Los líderes palestinos tienen una visión muy diferente. El alcalde de Hebrón, Youssef Aljabar, advirtió que las modificaciones unilaterales al protocolo corren el riesgo de desestabilizar una ciudad ya de por sí inestable. La Autoridad Palestina condenó la decisión como una violación de acuerdos previos y del derecho internacional, mientras que la Organización para la Cooperación Islámica acusó a Israel de socavar el estatus legal e histórico del sitio.
Lo que está en juego es particularmente importante, ya que Hebrón sigue siendo uno de los puntos más sensibles del conflicto israelí-palestino. Más de 200.000 palestinos viven en la ciudad, junto con una pequeña comunidad judía de aproximadamente 700 residentes, concentrada cerca de la Ciudad Vieja y la Cueva de los Patriarcas. Según los acuerdos vigentes, aproximadamente el 20% de Hebrón permanece bajo control de seguridad israelí.
Más allá de la disputa política inmediata, subyace una cuestión más profunda que preocupa a las comunidades religiosas de toda la región. La custodia de los lugares sagrados ha dependido durante mucho tiempo de acuerdos delicados, algunos de los cuales datan de décadas o incluso siglos atrás. Informes recientes sobre la futura administración de otros lugares sagrados, como el Monte del Templo de Jerusalén y la Iglesia del Santo Sepulcro, han aumentado los temores de que estos acuerdos puedan sufrir una presión creciente.

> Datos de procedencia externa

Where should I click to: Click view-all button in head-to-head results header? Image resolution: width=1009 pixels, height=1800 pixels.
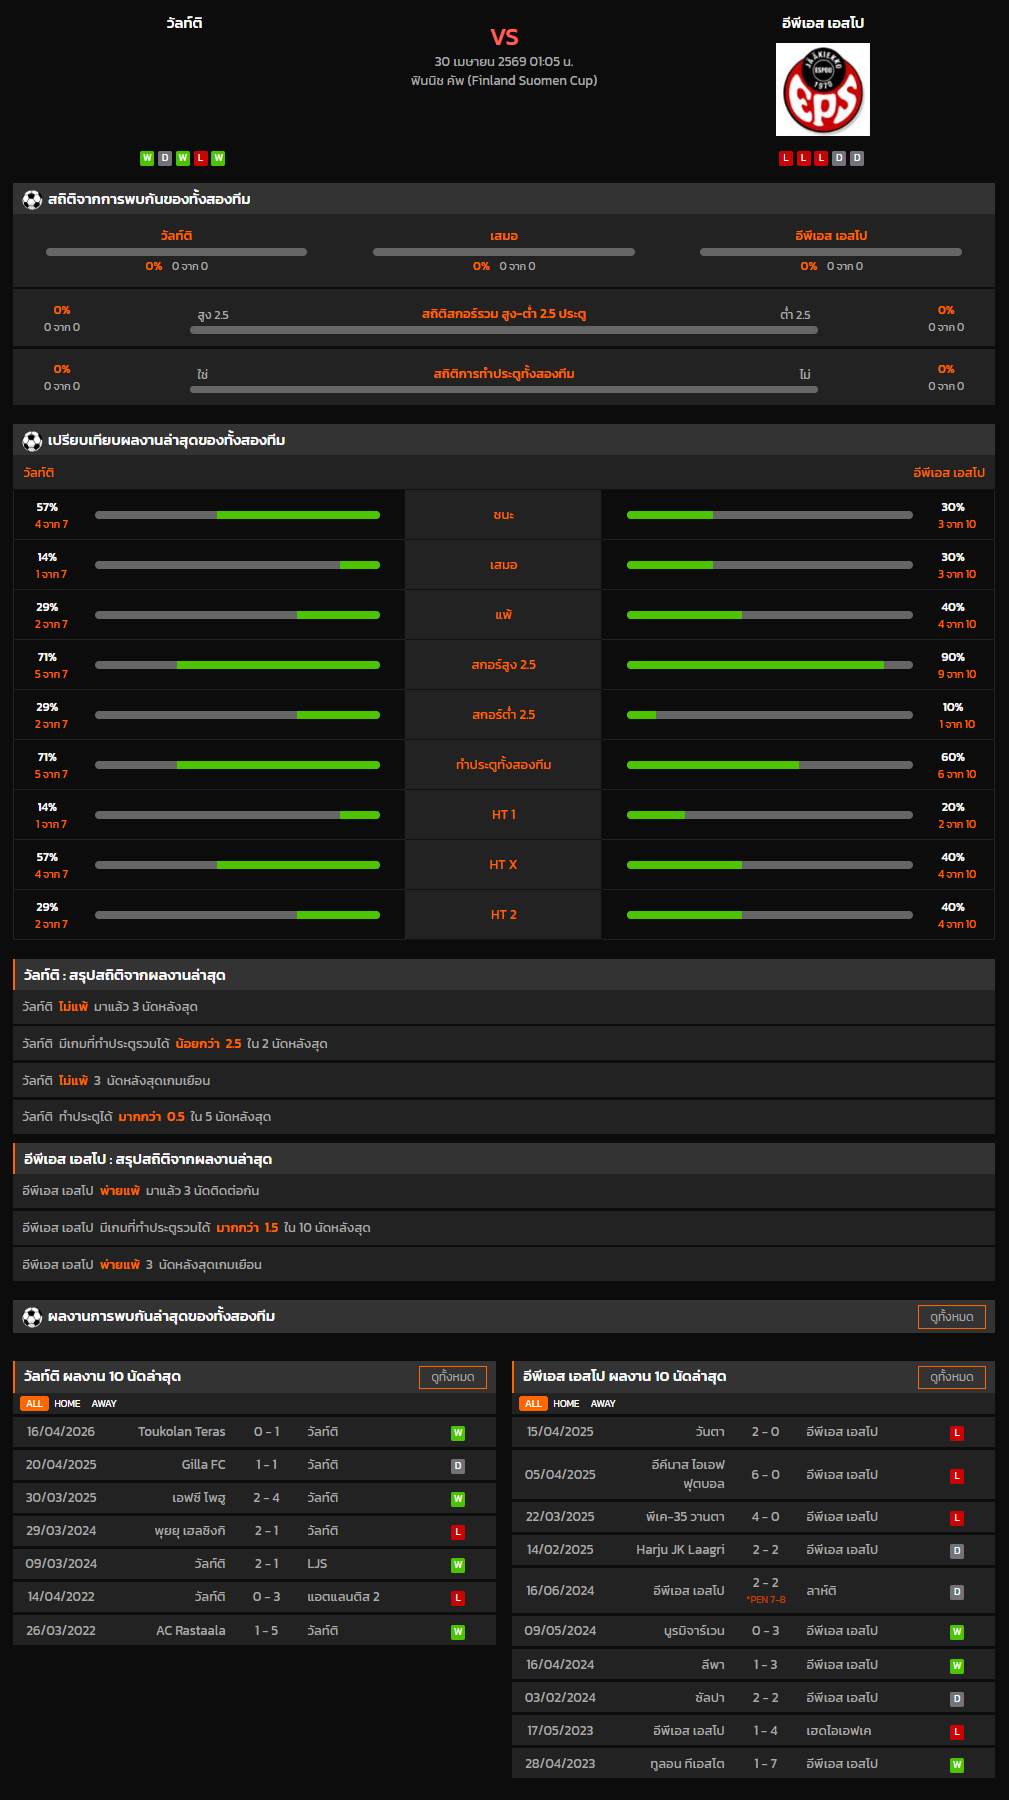click(951, 1317)
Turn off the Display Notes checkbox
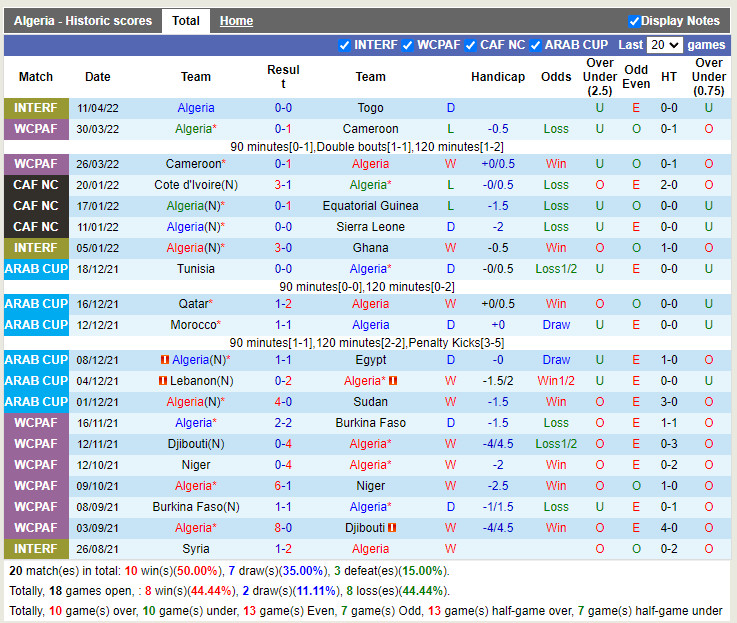Image resolution: width=737 pixels, height=623 pixels. click(634, 21)
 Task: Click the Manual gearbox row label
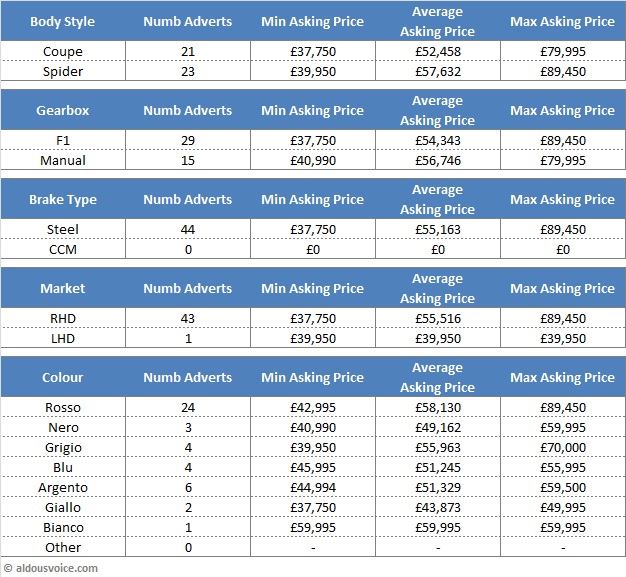click(x=63, y=160)
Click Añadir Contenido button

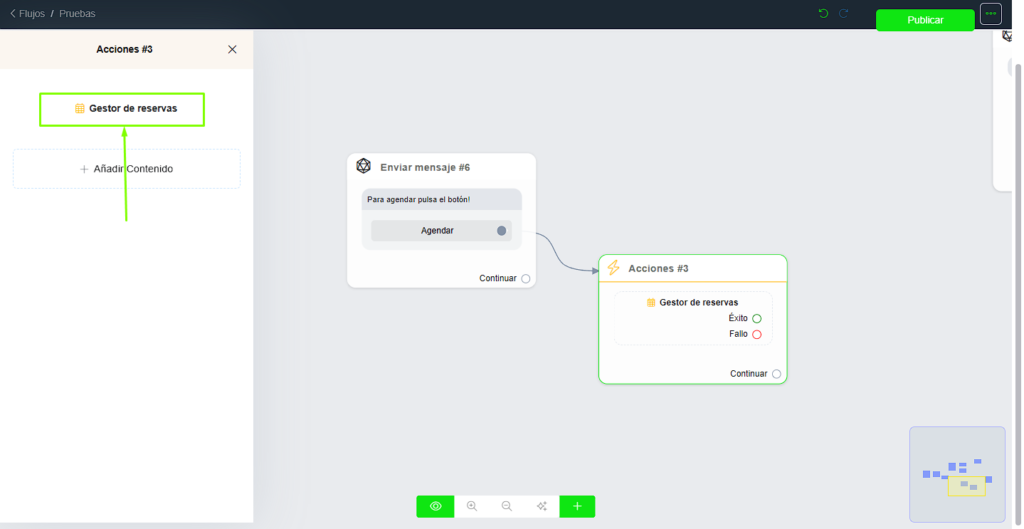click(x=127, y=169)
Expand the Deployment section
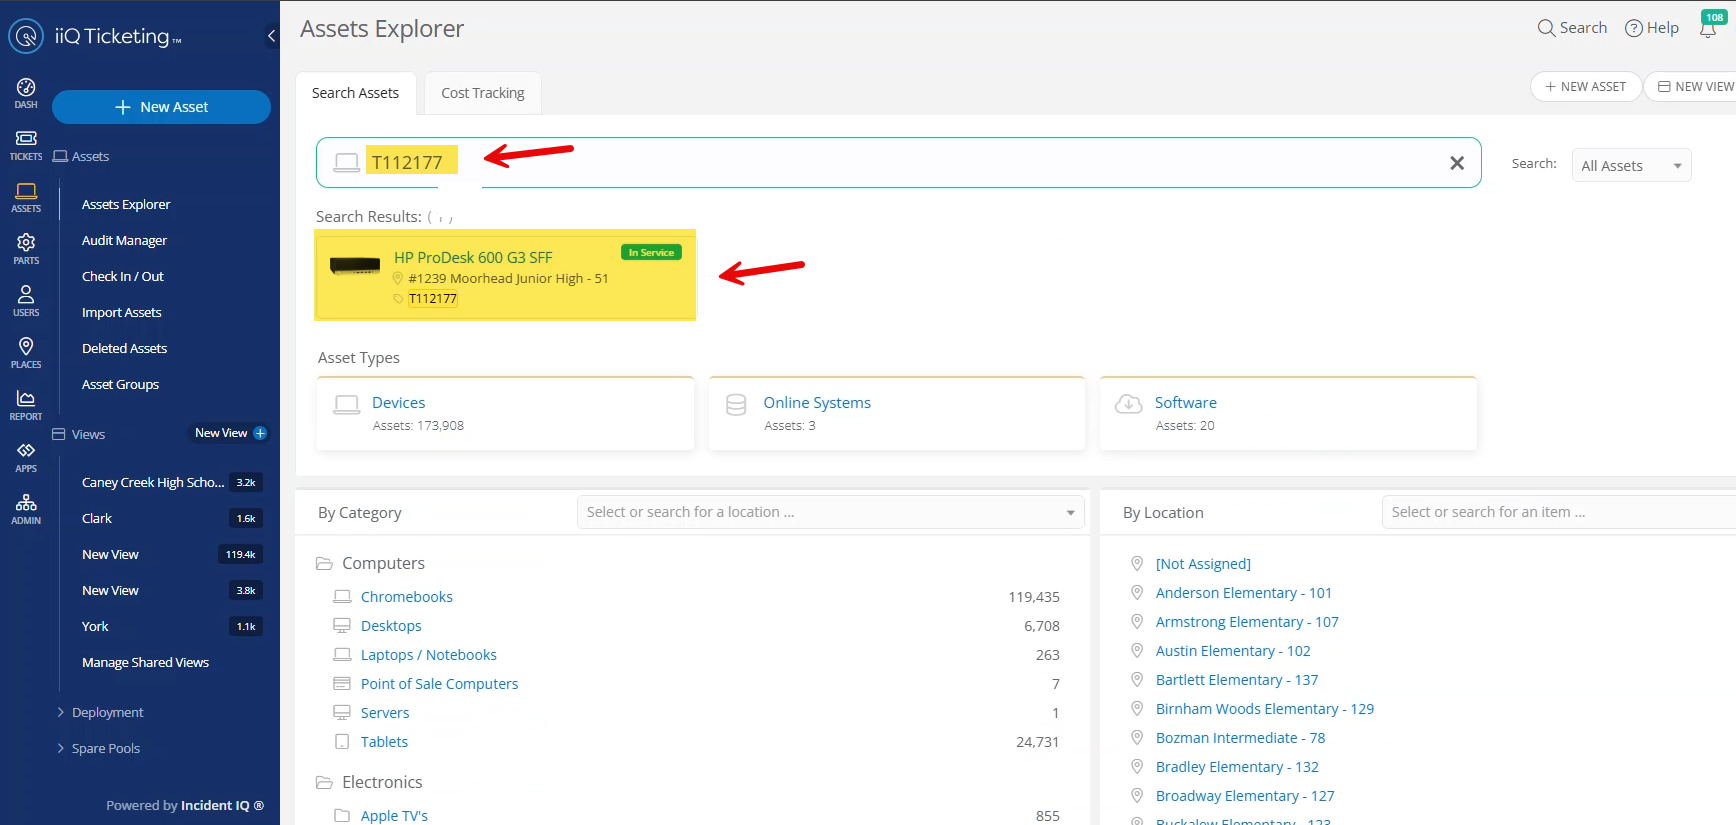 (107, 712)
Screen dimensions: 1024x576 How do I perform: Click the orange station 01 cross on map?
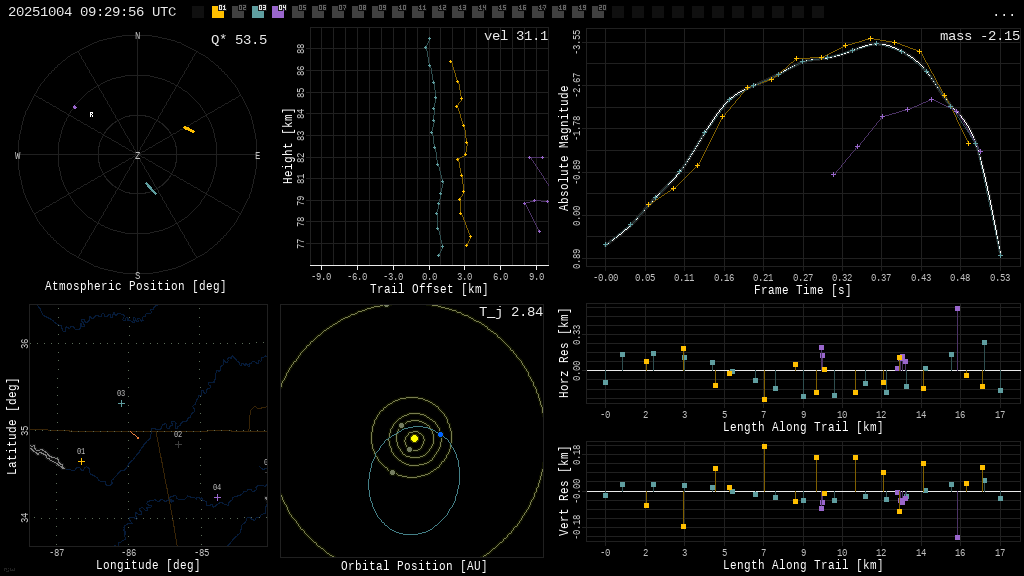[x=82, y=461]
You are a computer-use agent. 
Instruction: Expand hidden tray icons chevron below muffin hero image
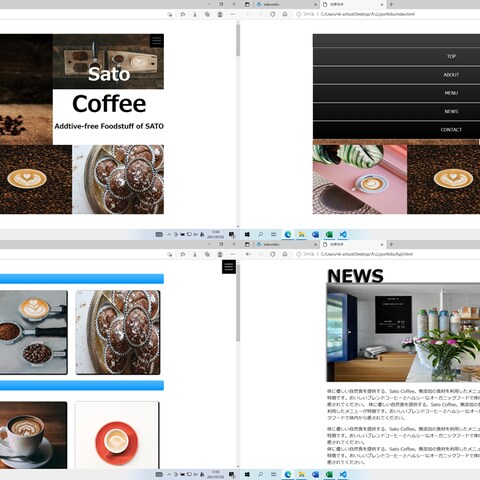(x=169, y=235)
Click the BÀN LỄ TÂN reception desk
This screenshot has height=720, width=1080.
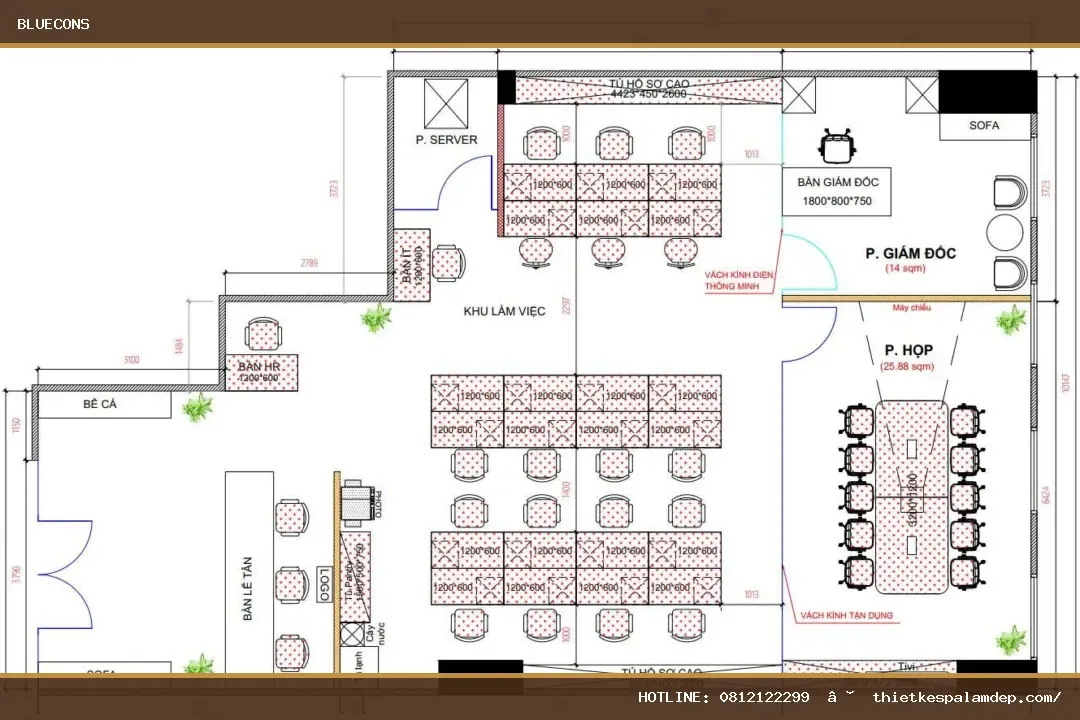click(249, 572)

Para los cristianos, los acontecimientos en Silwan son particularmente preocupantes porque afectan a una comunidad que ha disminuido constantemente en número en toda Tierra Santa. Para los musulmanes, los cambios en Hebrón suscitan inquietudes sobre el acceso, los derechos de culto y la preservación de los acuerdos históricos. Para los judíos, el debate plantea cuestiones de patrimonio, seguridad y la conexión con lugares centrales de la historia bíblica.
Mientras las narrativas contrapuestas siguen chocando, una realidad permanece evidente: en Tierra Santa, las disputas territoriales rara vez se limitan a la tierra. A menudo están entrelazadas con la fe, la identidad, la memoria y el futuro de comunidades cuyas raíces se remontan a los primeros capítulos de la historia sagrada. El desafío para los líderes políticos y religiosos es si estos lugares sagrados pueden seguir siendo lugares de oración en lugar de convertirse en símbolos de una división cada vez más profunda.